Die Medaillen, die wir dank der Gitta-Kastner-Stiftung bearbeiten konnten, stammen vom Medailleur Victor Huster, der in Baden-Baden eine Medailleurswerkstatt betreibt. Hier entstanden in über 40 Jahren zahlreiche Gedenkmünzen, Medaillen und Wettbewerbsstücke.
Eines der besonderen Merkmale der Medaillen Victor Husters ist das Spiel mit der Oberfläche. Während „herkömmliche“ Medaillen meist glatte, nur durch geringe Struktur ausgezeichnete Flächen und Bilder aufweisen, bricht Huster in seinen Stücken mit dieser Tradition in gänzlich neuartiger Weise. Seine Medaillen sind gekennzeichnet von tiefen Furchen, überraschenden Hochreliefs und verschlungenen Pfaden, wie sie nie bei einer Medaille zu erwarten wären. In den kleinsten Details der Huster‘schen Medaillen verbergen sich Botschaften, Jahreszahlen und Symbole, die jede Medaille zu einer kleinen Landschaft werden lässt, die es zu durchwandern gilt.

Dabei fiel uns immer wieder eines ins Auge: die Vielfältigkeit der Formen, Größen und Darstellungsweisen, die uns auf unserer Wanderung durch die Schubladen des Münzkabinettes begegneten. Vergleicht man etwa die beiden Medaillen auf Gustav Mahler und Wolfgang Amadeus Mozart, so sind wir unsicher, ob feste Wanderschuhe oder luftige Ballerinas ins Reisegepäck gehören. Während die Medaille auf Gustav Mahler in kluftige Schluchtenlandschaften führt, mutet die Medaille auf Amadeus Mozart wie ein Spaziergang durch den Salzburger Mirabellengarten an.

Eine Foto-Gondel treibt es auf die Spitze

Die Besonderheiten der Medaillen und ihrer „Landschaften“ wurden für uns jedoch auch zur wahren Herausforderung. Für die Bearbeitung der Medaillen nämlich sollten auch Fotos gemacht werden, die die Stücke möglichst anschaulich wiedergeben. Gar nicht so einfach, bedenkt man die unterschiedlich hoch ausgestalteten Oberflächen der Medaillen. Das Fotografiergerät, das normalerweise in unserem Basislager, dem Münzkabinett, zum Einsatz kommt, konnte den Höhenunterschied der Medaillen kaum überwinden. Zu groß waren Spiegelung und Verzerrungen.

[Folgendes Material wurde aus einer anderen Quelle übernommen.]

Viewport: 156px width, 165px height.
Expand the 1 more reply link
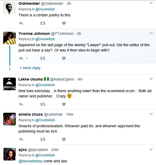pos(30,68)
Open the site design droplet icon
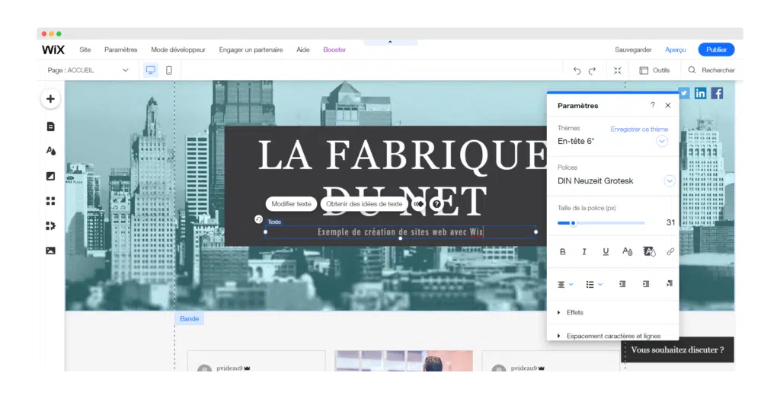The image size is (780, 399). click(50, 151)
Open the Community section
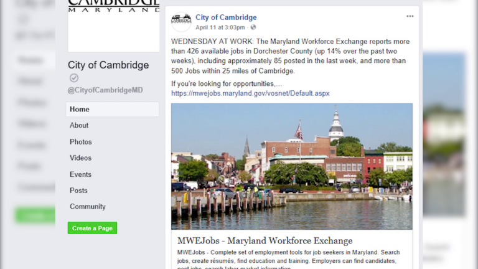 click(x=88, y=207)
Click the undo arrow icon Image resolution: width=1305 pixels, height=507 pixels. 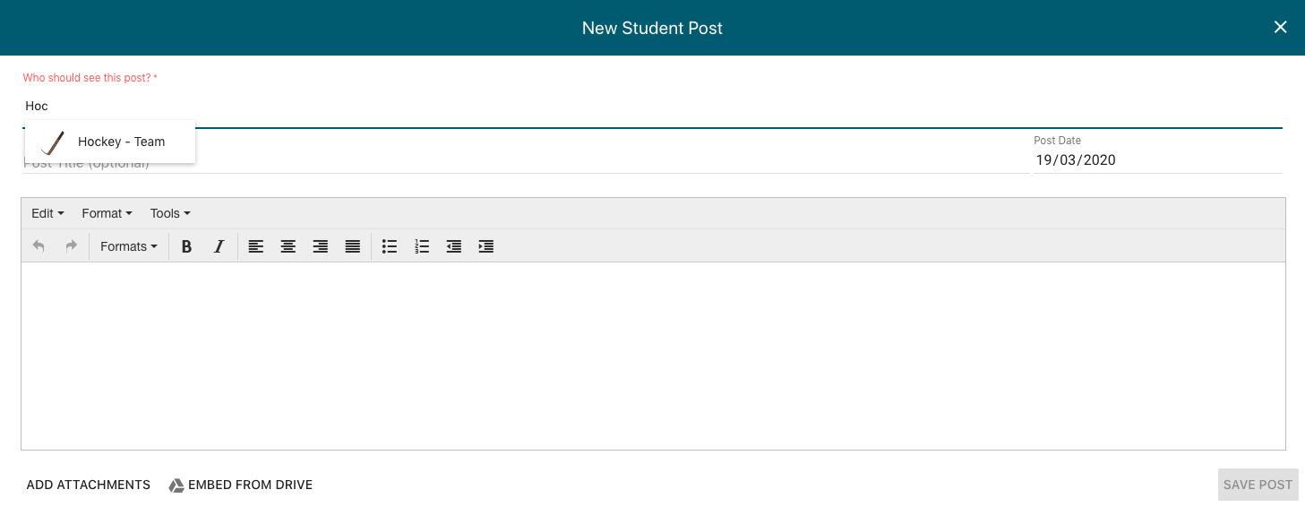pos(39,246)
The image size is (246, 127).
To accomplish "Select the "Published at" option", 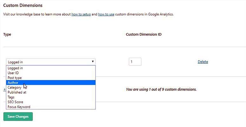I will tap(17, 92).
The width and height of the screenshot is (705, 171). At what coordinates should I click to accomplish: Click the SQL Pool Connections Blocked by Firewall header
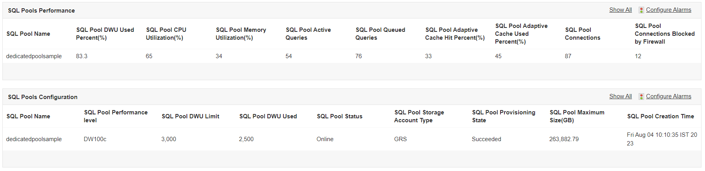pyautogui.click(x=665, y=34)
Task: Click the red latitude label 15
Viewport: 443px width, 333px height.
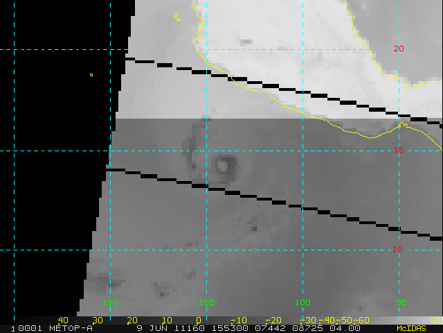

Zwei Numismatikerinnen auf Reise.

Ein neues Gerät musste her! Für drei Wochen liehen wir eigens ein ähnliches, aber deutlich größeres Gerät aus, um den neuartigen Dimensionen und Reliefs gerecht zu werden. Der Trick: Wie eine Seilbahn kann die Kamera in luftige Höhen fahren, um von der Bergspitze die Hügellandschaft einzufangen.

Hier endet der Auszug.